Three-dimensional printed bone scaffolds: The role of nano/micro-hydroxyapatite particles on the adhesion and differentiation of human mesenchymal stem cells

Bone tissue engineering is strongly dependent on the use of three-dimensional scaffolds that can act as templates to accommodate cells and support tissue ingrowth. Despite its wide application in tissue engineering research, polycaprolactone presents a very limited ability to induce adhesion, proliferation and osteogenic cell differentiation. To overcome some of these limitations, different calcium phosphates, such as hydroxyapatite and tricalcium phosphate, have been employed with relative success. This work investigates the influence of nano-hydroxyapatite and micro-hydroxyapatite (nHA and mHA, respectively) particles on the in vitro biomechanical performance of polycaprolactone/hydroxyapatite scaffolds.

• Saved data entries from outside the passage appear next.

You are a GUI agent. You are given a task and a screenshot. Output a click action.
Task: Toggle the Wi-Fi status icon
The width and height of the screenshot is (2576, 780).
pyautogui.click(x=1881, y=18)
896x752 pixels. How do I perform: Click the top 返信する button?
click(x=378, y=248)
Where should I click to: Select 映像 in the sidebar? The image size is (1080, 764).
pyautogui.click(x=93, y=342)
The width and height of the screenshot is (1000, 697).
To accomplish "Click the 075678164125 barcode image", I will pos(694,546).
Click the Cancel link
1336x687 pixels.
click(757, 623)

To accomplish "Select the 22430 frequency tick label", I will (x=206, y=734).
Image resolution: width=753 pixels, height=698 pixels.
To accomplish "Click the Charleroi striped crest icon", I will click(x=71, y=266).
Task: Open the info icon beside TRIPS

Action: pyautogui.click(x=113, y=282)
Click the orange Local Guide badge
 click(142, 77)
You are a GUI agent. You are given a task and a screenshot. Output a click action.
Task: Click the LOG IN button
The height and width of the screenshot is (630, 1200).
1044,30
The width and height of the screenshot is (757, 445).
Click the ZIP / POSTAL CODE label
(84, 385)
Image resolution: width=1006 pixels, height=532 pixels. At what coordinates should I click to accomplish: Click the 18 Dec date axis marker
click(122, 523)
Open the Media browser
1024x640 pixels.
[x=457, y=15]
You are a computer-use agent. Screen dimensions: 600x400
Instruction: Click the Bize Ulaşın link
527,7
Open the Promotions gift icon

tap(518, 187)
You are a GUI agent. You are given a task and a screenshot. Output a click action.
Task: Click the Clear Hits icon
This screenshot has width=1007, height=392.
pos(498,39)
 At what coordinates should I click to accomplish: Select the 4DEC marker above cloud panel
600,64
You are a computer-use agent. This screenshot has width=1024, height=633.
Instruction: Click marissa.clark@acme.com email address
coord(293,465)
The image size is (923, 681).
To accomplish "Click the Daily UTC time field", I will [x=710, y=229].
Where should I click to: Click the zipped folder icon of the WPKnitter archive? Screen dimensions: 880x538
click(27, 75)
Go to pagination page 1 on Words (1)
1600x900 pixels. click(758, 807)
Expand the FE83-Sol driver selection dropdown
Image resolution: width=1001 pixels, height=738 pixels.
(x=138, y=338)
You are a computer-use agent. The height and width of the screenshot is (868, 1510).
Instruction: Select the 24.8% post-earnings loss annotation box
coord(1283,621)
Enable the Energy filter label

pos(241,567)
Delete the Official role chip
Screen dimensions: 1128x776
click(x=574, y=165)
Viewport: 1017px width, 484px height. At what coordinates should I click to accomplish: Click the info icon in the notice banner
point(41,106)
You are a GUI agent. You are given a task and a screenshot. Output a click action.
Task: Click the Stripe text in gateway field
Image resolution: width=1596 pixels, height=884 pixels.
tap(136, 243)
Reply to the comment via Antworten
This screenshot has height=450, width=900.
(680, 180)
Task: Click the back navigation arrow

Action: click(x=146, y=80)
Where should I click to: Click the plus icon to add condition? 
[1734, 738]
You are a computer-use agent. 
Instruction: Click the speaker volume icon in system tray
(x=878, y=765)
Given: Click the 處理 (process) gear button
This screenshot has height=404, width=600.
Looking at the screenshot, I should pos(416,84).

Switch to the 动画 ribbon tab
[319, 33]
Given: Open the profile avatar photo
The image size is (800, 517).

Morphological analysis performed with scanning electron microscopy allowed us to confirm the production of polycaprolactone/hydroxyapatite constructs with square interconnected pores of approximately 350 ?m and to assess the distribution of hydroxyapatite particles within the polymer matrix. Compression mechanical tests showed an increase in polycaprolactone compressive modulus (E) from 105.5 ± 11.2 to 138.8 ± 12.9 MPa (PCL-nHA) and 217.2 ± 21.8 MPa (PCL-mHA). In comparison to PCL-mHA scaffolds, the addition of nano-hydroxyapatite enhanced the adhesion and viability of human mesenchymal stem cells as confirmed by Alamar Blue assay. In addition, after 14 days of incubation, PCL-nHA scaffolds showed higher levels of alkaline phosphatase activity compared to polycaprolactone or PCL-mHA structures.